• 1 pollo (1,3 kg aproximadamente) en cuartos
• 250 g de arroz
• 1 cebolla picada
• 1 zanahoria cortada en discos
• 1 tallo de apio picado
• 2 pimientitos verdes
• 2 tomates maduros
• 200 g de guisantes
• 2 cucharadas de harina
• 1 ramito de perejil
• azafrán
• aceite de oliva
• sal
Paso 1:
Poner el pollo en una cazuela de fondo grueso y cubrirlo con 750 ml de agua. Añadir la cebolla picada, el apio y la zanahoria troceados y un ramito de perejil; sazonarlo con sal y cocerlo, tapado, a fuego medio, durante 30 minutos.
Paso 2:
Retirar el pollo y dejarlo escurrir sobre papel absorbente. Pasar el caldo por el chino, volverlo a poner en la cazuela y disolver en él unas hebras de azafrán.

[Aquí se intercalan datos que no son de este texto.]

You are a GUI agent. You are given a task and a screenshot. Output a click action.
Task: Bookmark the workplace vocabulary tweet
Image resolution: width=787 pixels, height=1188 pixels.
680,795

Cocerlo a fuego fuerte durante un par de minutos y reservarlo.
Paso 3:
Escaldar los tomates, quitarles la piel y las semillas y cortar la pulpa en trocitos menudos. Lavar los pimientos, quitarles las semillas y cortarlos en tiritas finas.
Paso 4:
Enharinar ligeramente los cuartos de pollo y freírlos en un poco de aceite hasta que estén dorados por todos los lados. Retirarlos y, en la misma grasa, rehogar el arroz, junto con los guisantes, los trocitos de tomate y las tiras de pimiento durante 2 minutos.
Paso 5:
Regarlo con el caldo de pollo hirviendo, unos 600 ml, cacerlo, tapado y a fuego fuerte, durante 10 minutos. Repartir los trozos de pollo sobre el arroz y continuar la cocción 8-11 minutos más, a fuego suave. Dejarlo reposar durante 10 minutos y servirlo.